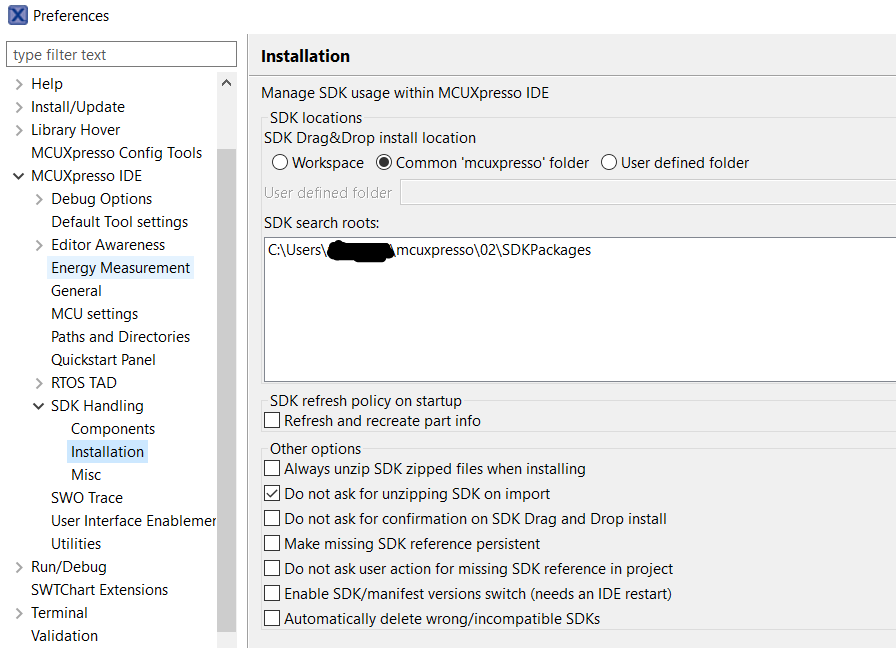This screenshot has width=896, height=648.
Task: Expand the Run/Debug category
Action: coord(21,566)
==
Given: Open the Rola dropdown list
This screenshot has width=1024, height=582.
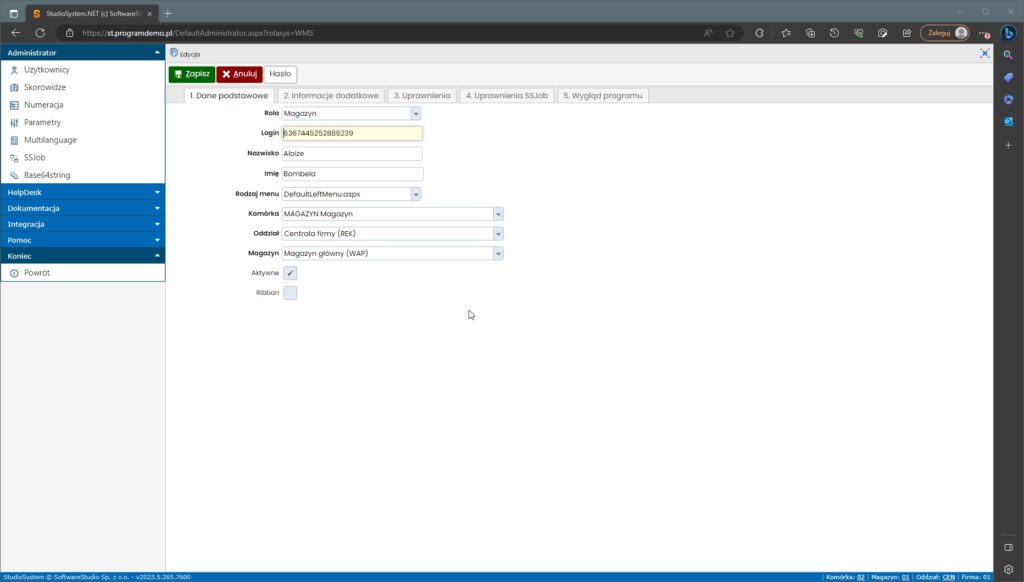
...
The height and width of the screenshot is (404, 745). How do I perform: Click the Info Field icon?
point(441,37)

**Exercise objective:**
Keeping every character as it is, restate the lines above that run from the line with "Given: Open the Rola dropdown list" through the line with "This screenshot has width=1024, height=582.", both included, and nothing else.

**Exercise response:**
Given: Open the Rola dropdown list
This screenshot has width=1024, height=582.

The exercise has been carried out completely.